PHOENIX — The Eagles arrive in Arizona today for Super Bowl week before they take on the Chiefs in the big game.

The Chiefs this season had the No. 1 offense in the NFL but the Eagles weren’t that far behind. Nick Sirianni and Shane Steichen’s offense finished this season ranked No. 3 behind the aforementioned Chiefs and the Bills.

It’s a really hard unit to stop.

As we get ready for a crazy week leading up to Super Bowl LVII, here’s at least one thought on every member of the Eagles’ offense:

The starters

QB Jalen Hurts: The 24-year-old leader of the Eagles’ offense put together a season that landed him in a group of five finalists for the league’s MVP award.

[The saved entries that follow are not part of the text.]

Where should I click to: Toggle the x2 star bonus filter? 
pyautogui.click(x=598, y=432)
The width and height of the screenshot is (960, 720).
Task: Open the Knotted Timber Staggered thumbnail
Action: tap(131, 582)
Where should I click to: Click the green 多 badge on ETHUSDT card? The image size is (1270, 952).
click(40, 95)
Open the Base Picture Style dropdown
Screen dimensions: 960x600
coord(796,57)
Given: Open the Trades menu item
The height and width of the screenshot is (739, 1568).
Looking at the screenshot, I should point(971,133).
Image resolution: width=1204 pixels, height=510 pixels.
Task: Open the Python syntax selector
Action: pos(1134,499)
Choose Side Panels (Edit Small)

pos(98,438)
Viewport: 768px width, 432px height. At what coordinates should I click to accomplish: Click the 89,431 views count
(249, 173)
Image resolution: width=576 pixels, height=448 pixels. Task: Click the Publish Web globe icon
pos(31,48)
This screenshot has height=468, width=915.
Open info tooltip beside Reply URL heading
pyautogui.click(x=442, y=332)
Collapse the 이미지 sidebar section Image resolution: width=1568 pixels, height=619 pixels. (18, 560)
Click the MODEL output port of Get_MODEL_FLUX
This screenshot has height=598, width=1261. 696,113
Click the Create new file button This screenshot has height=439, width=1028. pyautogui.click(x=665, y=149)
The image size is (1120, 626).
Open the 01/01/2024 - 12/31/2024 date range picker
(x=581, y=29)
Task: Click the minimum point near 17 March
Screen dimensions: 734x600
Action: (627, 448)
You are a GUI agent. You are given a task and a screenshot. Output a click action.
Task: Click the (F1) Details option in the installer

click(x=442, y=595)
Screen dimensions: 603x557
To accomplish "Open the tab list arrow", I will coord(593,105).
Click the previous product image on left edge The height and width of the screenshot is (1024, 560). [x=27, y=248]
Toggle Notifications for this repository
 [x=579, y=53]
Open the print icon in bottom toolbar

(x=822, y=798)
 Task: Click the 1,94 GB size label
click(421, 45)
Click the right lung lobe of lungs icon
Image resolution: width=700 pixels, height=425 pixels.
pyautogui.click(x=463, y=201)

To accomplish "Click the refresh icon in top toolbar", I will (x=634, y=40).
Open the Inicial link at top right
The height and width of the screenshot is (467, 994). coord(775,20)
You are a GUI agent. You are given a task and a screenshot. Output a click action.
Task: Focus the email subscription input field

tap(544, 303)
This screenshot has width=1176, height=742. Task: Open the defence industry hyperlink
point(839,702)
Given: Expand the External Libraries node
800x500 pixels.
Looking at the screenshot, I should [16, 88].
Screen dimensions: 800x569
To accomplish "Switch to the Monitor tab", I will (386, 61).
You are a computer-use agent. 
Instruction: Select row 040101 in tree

While Patrick Mahomes is very likely going to win that award, it doesn’t take away from what Hurts was able to do this season. The Eagles are 16-1 with Hurts and he accounted for 39 touchdowns in 17 games. Of course, he is still dealing with the lingering pain from that SC joint sprain in his right shoulder and has admitted that he’s not 100 percent. He won’t be 100 percent for the Super Bowl either but he’ll fight through it. Hurts is coming off a game that wasn’t his best against the 49ers. He missed some throws and looked uncomfortable at times but that was the No. 1 defense in the NFL. He should be able to rebound in the Super Bowl against a defense that isn’t as good in a game where the Eagles are going to need to score a good amount of points.

RB Miles Sanders: Sanders stayed pretty healthy this season and went over 1,000 yards for the first time in his career, finishing with 1,269. What was even more impressive was that he had 11 touchdowns after failing to get into the end zone at all in 2021. In a contract year, Sanders has probably earned himself some money from the Eagles or another team. He has been dealing with a lingering knee injury since the end of the regular season but he’s played in both playoff games. With big leads in those games, the Eagles were able to limit his snaps. Kenny Gainwell should still have a role next Sunday but Sanders will again be the No. 1 back, the position he’s played all season.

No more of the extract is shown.